L’économie numérique représente aujourd’hui plus de 30% de la croissance économique mondiale, nous sommes donc dans un virage important de l’histoire qu’il ne faut pas rater. L’intérêt du gouvernement pour les startups et la création d’un ministère dédié à leur promotion témoignent de l’importance de ce sujet pour l’économie algérienne.

 

Agence Ecofin : En 2019, le ministère de l’enseignement supérieur et de la recherche scientifique annonçait la mise en place de sept incubateurs TIC en 2020. Quel rôle jouera votre ministère dans l’atteinte des objectifs de ces structures stratégiques?

Yacine Oualid : Créer des ponts solides entre le monde universitaire et entrepreneurial est un grand défi pour nous et nous travaillons en étroite collaboration avec le ministère de l’enseignement supérieur pour que l’université algérienne facilite l’entrepreneuriat. Ces structures d’accompagnement au sein même de l’université permettront aux étudiants d’acquérir des soft skills.
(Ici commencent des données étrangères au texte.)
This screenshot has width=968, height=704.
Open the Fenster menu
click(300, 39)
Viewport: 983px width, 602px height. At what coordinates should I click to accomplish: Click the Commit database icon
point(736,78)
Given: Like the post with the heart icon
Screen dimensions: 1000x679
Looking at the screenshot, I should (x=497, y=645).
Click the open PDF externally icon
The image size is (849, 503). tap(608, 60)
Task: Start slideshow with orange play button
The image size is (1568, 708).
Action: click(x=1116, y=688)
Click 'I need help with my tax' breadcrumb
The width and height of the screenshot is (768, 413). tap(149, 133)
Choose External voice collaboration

Notre ministère vise aussi à encourager l’apprentissage des langages de programmation dans toutes les filières. Les incubateurs permettront aux jeunes étudiants de se lancer dans l’entrepreneuriat en les soulageant de beaucoup d’aspects administratifs et pratiques. Nous espérons, par tout cela, faire de l’université un acteur important dans l’écosystème startup en Algérie.